___ Given data ___
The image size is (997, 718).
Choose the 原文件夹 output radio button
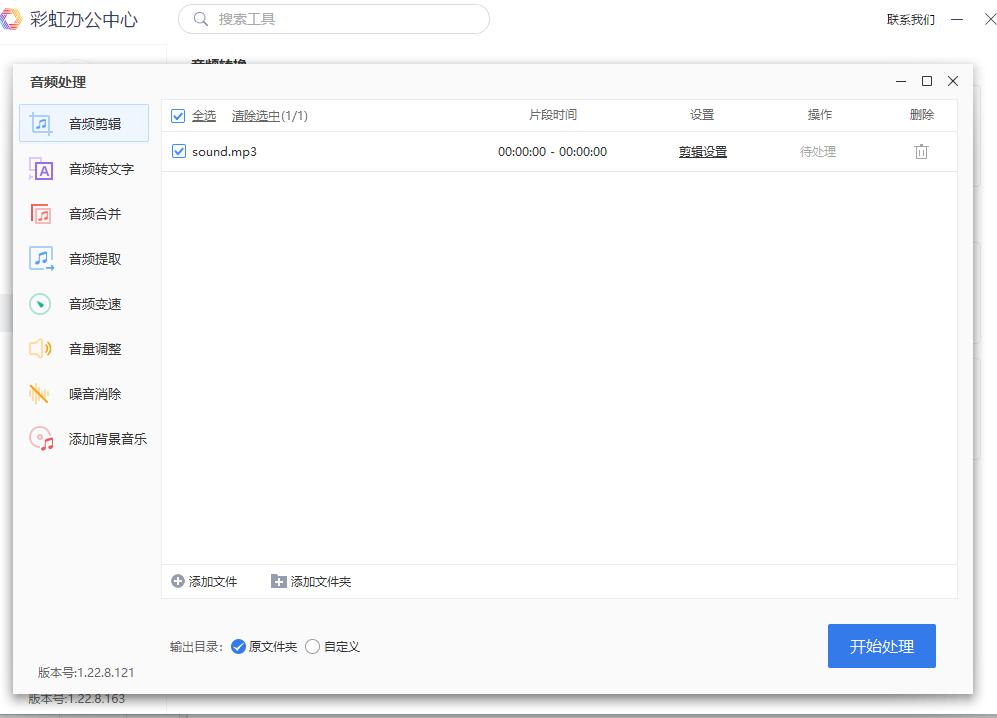click(237, 647)
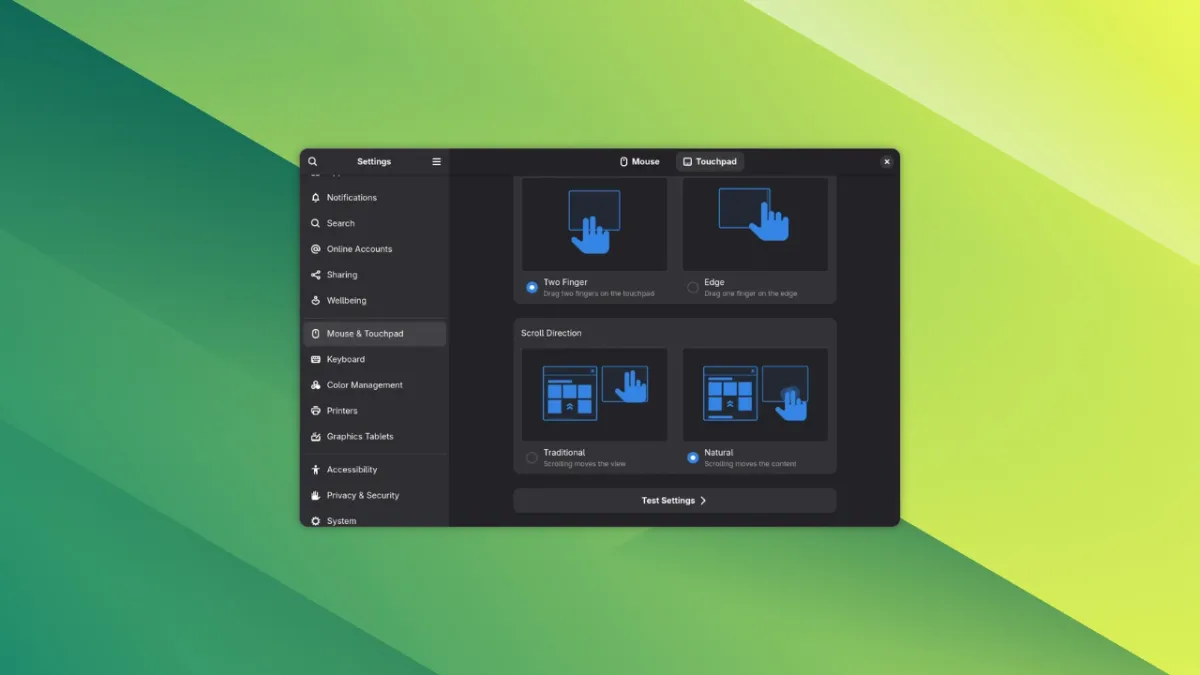The height and width of the screenshot is (675, 1200).
Task: Select the Two Finger scrolling radio button
Action: point(532,287)
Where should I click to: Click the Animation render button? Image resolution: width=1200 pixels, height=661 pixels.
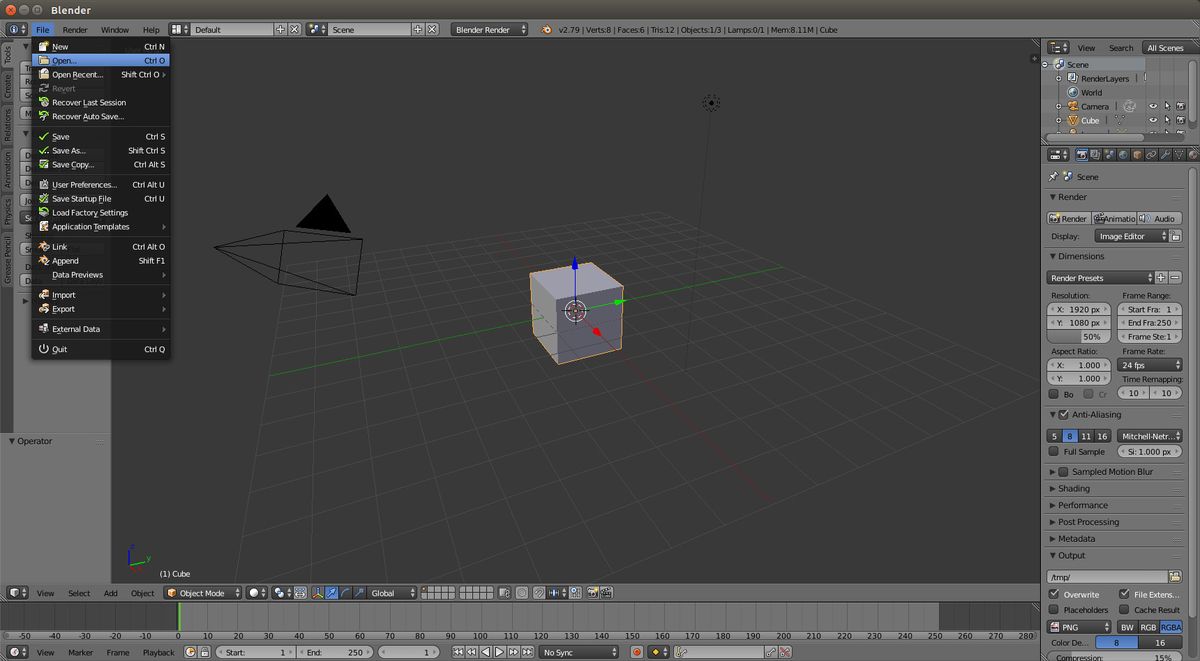[1114, 218]
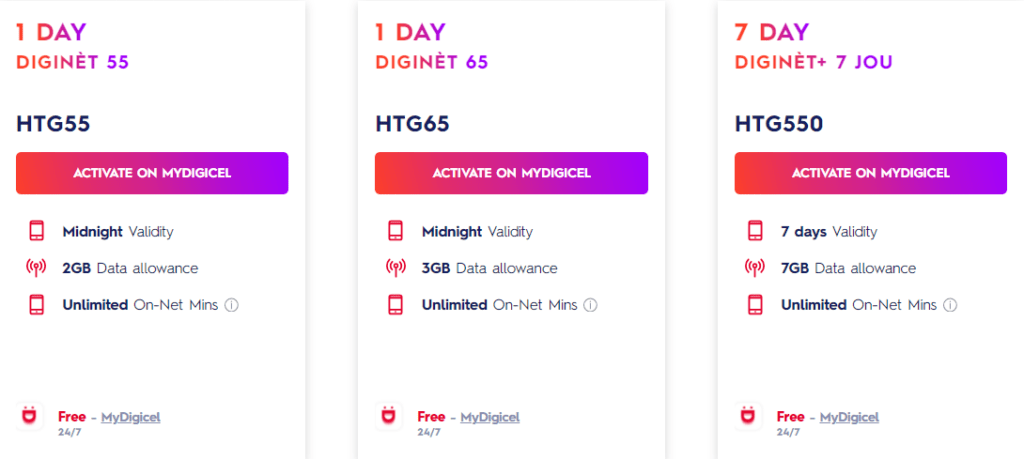Open the MyDigicel link in the 7 Day card
1024x459 pixels.
[x=849, y=417]
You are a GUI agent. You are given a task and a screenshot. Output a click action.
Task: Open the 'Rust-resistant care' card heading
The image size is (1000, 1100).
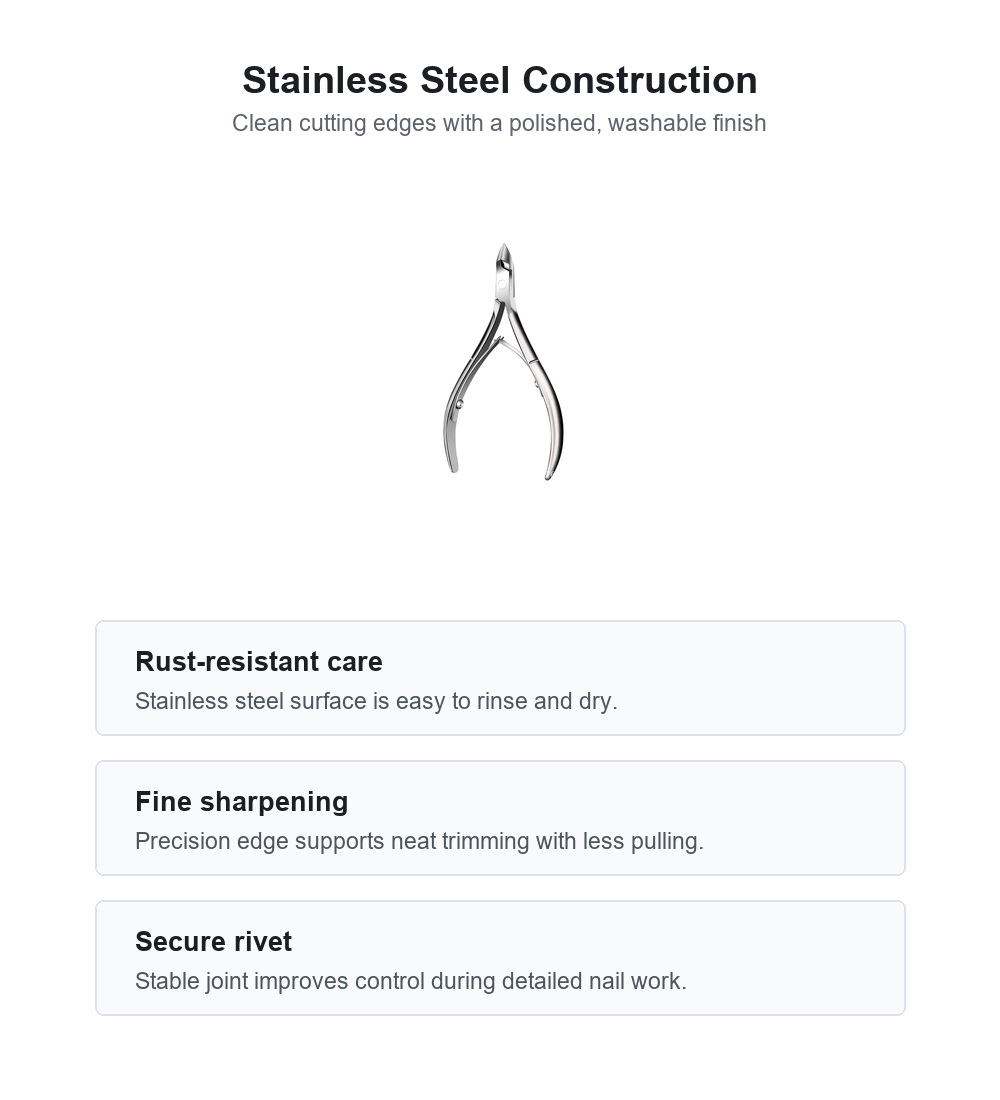click(259, 662)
___
* _Description of the task_: Please give the data again unaltered, leaving out any images.

* _Final answer_:
The image size is (997, 718).
Choose the 原文件夹 output radio button
click(237, 647)
The height and width of the screenshot is (675, 1200).
Task: Select the Two Finger scrolling radio button
Action: point(532,287)
Where should I click to: Click the Animation render button? Image resolution: width=1200 pixels, height=661 pixels.
[1114, 218]
Open the MyDigicel link in the 7 Day card
1024x459 pixels.
[x=849, y=417]
You are a GUI agent. You are given a task and a screenshot. Output a click action.
Task: Open the 'Rust-resistant care' card heading
The image size is (1000, 1100).
click(259, 662)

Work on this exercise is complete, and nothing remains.